I’m trying to figure out which method works better for building a RAG system with Azure OpenAI and AI Search using Python. I’ve tested both approaches and they both give good results, but I’m confused about when to use each one.
Method 1: Manual search query handling
az_openai = AzureOpenAI(
api_version="2024-05-01",
azure_endpoint=OPENAI_ENDPOINT,
azure_ad_token_provider=auth_provider
)
search_service = SearchClient(
endpoint=SEARCH_ENDPOINT,
index_name="products-index",
credential=search_creds
)
CONTEXT_TEMPLATE="""You are a helpful product recommendation assistant.
User Question: {user_query}
Relevant Information:\n{context_data}"""
user_question = "What laptops do you have with good battery life?"
results = search_service.search(
search_text=user_question,
top=3,
select="ProductName,Features,Specifications"
)
context_text = "\n".join([f'{item["ProductName"]}:{item["Features"]}:{item["Specifications"]}' for item in results])

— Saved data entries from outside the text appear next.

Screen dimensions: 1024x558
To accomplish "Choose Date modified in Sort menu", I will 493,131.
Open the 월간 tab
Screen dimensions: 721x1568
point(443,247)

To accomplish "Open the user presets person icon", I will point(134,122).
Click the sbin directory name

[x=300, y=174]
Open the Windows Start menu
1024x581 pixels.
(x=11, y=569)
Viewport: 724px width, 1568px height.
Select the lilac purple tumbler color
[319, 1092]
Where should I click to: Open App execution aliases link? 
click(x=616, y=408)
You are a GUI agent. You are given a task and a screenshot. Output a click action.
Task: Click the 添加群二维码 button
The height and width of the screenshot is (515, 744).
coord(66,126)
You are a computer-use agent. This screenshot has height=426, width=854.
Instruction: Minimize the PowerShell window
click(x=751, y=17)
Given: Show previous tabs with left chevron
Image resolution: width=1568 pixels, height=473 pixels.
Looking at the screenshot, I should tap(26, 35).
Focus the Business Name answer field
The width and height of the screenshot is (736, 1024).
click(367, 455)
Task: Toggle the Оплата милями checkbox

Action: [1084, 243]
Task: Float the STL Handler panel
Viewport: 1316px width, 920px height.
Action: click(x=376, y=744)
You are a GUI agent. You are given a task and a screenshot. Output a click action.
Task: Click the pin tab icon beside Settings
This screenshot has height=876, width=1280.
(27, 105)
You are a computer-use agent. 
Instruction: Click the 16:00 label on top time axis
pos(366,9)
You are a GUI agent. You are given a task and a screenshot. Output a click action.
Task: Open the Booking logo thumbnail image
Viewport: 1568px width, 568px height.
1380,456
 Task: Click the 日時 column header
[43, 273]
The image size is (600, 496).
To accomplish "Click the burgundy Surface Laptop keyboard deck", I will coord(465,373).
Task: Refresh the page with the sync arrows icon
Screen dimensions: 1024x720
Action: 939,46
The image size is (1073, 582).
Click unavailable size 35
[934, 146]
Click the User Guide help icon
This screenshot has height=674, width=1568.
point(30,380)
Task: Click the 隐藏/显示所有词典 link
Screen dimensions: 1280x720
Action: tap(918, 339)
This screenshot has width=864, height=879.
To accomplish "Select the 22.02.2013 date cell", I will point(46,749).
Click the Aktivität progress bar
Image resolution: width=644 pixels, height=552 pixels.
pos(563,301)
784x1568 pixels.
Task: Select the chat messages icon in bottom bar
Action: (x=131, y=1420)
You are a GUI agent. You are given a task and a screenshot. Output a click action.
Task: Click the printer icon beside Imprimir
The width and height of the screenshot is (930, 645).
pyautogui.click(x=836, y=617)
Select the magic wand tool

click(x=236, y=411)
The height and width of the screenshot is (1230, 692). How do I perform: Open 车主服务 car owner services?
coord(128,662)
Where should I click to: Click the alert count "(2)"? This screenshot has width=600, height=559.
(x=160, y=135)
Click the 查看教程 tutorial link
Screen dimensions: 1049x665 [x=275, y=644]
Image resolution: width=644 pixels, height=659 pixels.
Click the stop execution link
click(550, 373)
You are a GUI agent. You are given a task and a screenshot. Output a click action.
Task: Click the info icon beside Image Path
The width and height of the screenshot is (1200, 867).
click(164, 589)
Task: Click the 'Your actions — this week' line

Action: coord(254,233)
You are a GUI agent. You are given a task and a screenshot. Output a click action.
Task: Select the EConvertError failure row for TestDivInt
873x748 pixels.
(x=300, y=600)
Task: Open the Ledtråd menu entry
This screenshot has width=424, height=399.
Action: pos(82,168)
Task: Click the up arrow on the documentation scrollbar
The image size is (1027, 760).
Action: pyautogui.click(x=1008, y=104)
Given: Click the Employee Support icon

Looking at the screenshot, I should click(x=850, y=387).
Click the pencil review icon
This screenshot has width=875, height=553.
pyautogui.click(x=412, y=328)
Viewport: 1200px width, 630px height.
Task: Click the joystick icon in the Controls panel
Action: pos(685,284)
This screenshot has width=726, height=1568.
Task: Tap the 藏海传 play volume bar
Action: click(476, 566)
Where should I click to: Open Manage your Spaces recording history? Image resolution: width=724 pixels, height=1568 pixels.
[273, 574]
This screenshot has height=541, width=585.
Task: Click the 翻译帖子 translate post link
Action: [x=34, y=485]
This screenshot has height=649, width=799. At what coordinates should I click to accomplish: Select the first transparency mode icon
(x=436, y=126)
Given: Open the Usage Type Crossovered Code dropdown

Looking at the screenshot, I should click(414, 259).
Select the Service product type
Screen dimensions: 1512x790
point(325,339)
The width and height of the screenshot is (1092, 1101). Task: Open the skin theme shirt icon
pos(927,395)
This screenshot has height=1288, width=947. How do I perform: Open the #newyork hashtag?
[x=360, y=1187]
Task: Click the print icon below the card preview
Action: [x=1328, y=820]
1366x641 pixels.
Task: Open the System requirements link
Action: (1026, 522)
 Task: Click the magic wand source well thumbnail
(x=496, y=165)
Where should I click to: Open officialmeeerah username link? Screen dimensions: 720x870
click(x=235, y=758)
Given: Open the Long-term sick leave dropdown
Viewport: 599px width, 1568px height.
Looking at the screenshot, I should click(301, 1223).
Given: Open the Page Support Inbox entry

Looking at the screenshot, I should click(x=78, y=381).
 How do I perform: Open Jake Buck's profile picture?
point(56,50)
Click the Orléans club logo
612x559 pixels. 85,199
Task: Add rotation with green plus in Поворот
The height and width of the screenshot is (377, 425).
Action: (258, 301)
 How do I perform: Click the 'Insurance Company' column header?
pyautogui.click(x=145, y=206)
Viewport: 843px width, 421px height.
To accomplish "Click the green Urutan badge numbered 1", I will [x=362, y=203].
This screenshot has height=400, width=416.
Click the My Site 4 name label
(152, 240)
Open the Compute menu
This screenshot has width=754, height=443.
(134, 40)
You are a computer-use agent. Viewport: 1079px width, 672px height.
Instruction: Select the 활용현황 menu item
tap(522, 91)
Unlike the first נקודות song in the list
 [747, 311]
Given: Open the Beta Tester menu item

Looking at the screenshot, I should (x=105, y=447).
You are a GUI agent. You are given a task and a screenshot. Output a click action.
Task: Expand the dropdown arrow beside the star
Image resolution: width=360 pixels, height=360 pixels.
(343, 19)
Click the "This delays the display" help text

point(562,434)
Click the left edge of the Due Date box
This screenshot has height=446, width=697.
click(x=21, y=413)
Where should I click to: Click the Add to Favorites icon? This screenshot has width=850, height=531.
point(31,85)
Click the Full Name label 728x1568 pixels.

answer = az_openai.chat.completions.create(
messages=[
{
"role": "user",
"content": CONTEXT_TEMPLATE.format(user_query=user_question, context_data=context_text)
}
],
model=MODEL_NAME
)
Method 2: Built-in search integration
service_endpoint = os.getenv("OPENAI_SERVICE_URL")
service_key = os.getenv("OPENAI_ACCESS_KEY")
model_name = os.getenv("OPENAI_MODEL_NAME")
ai_client = openai.AzureOpenAI(
azure_endpoint=service_endpoint,
api_key=service_key,
api_version="2024-03-01"
)
response = ai_client.chat.completions.create(
model=model_name,
messages=[
{
"role": "user",
"content": "Show me available insurance options"
}
],
extra_body={
"data_sources": [
{
"type": "azure_search",
"parameters": {
"endpoint": os.getenv("SEARCH_SERVICE_URL"),
"index_name": os.getenv("SEARCH_INDEX_NAME"),
"authentication": {
"type": "api_key",
"key": os.getenv("SEARCH_SERVICE_KEY")
}
}
}
]
}
)
The second method seems much simpler, but I’m wondering if there are important benefits to the first approach that I’m missing. When would you choose one over the other?